LDF based parametric optimization to model fluidized bed adsorption of trichloroethylene on activated carbon particles

Abstract

Trichloroethylene (TCE) is largely used in industries as a cleaning and degreasing solvent. TCE is a potential carcinogen and is known to cause organ damage when exposed to prolonged higher concentrations. Numerical simulation of fixed and fluidized bed adsorption of TCE can help in the development of efficient adsorption processes to prevent industrial workers in the vicinity from acute TCE exposure.

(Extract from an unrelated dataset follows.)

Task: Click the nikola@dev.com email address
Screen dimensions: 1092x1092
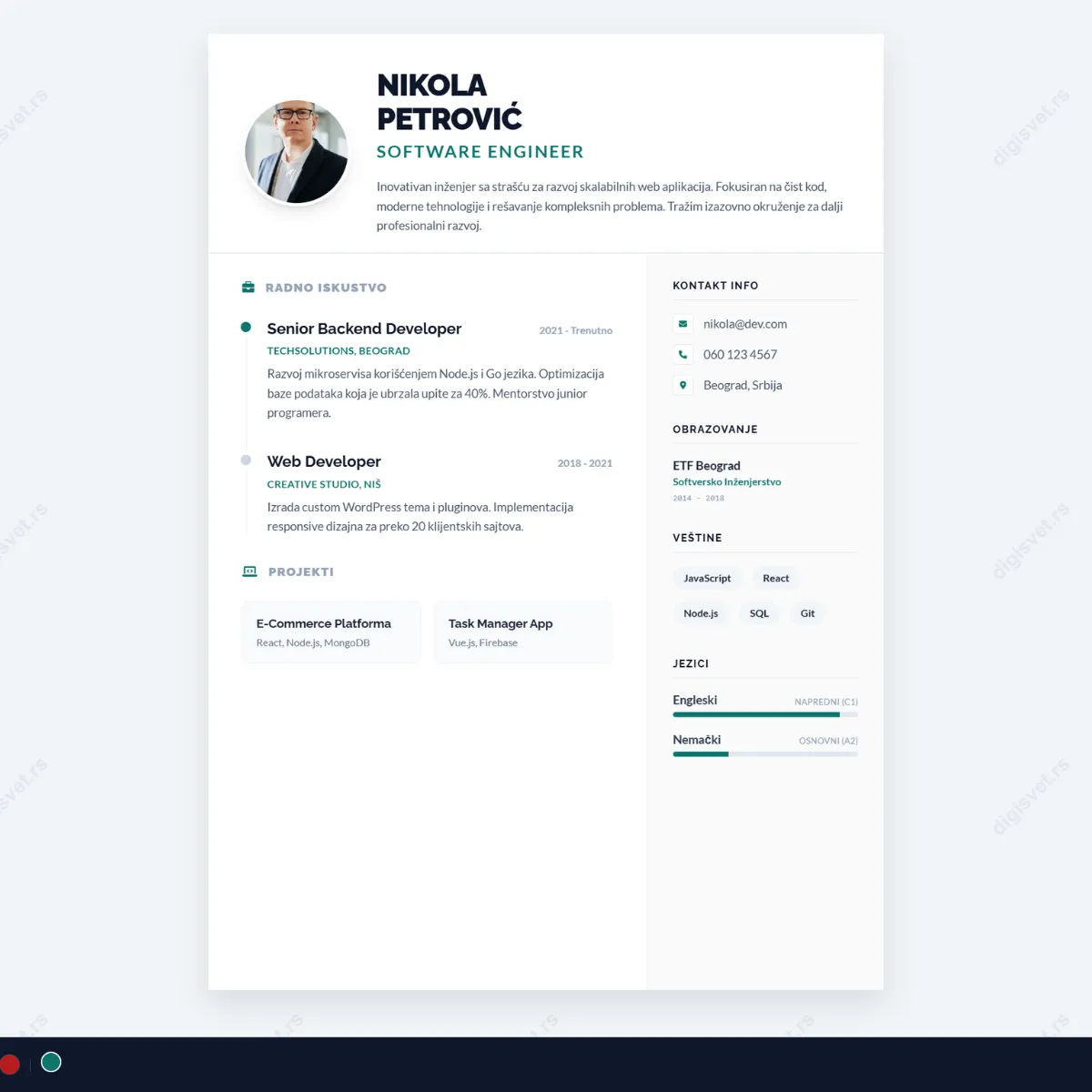Action: pyautogui.click(x=745, y=323)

In the present work, a parametric optimization based numerical experimentation algorithm is implemented by open-source computational solvers to model fixed and fluidized bed adsorption of trichloroethylene vapors on activated carbon. The algorithm optimizes four parameters pertaining to linear driving force (LDF) formulation of surface barrier and microporous diffusion. The optimized parameters were utilized to evaluate ζ¯, a dimensionless number defined as the temporal and spatial average ratio of surface barrier diffusion resistance to microporous diffusion resistance. The average value of ζ¯ is 0.139 for fixed bed operation (u/umf=0.7), 1.130 for fluidized bed operation (u/umf=1), 4.436 for fluidized bed operation (u/umf=1.5) and 6.317 for fluidized bed operation (u/umf=2). Therefore, the dimensionless number ζ¯ may serve to predict the extent of change in amount adsorbed per unit adsorbent mass with change in fluidization velocity.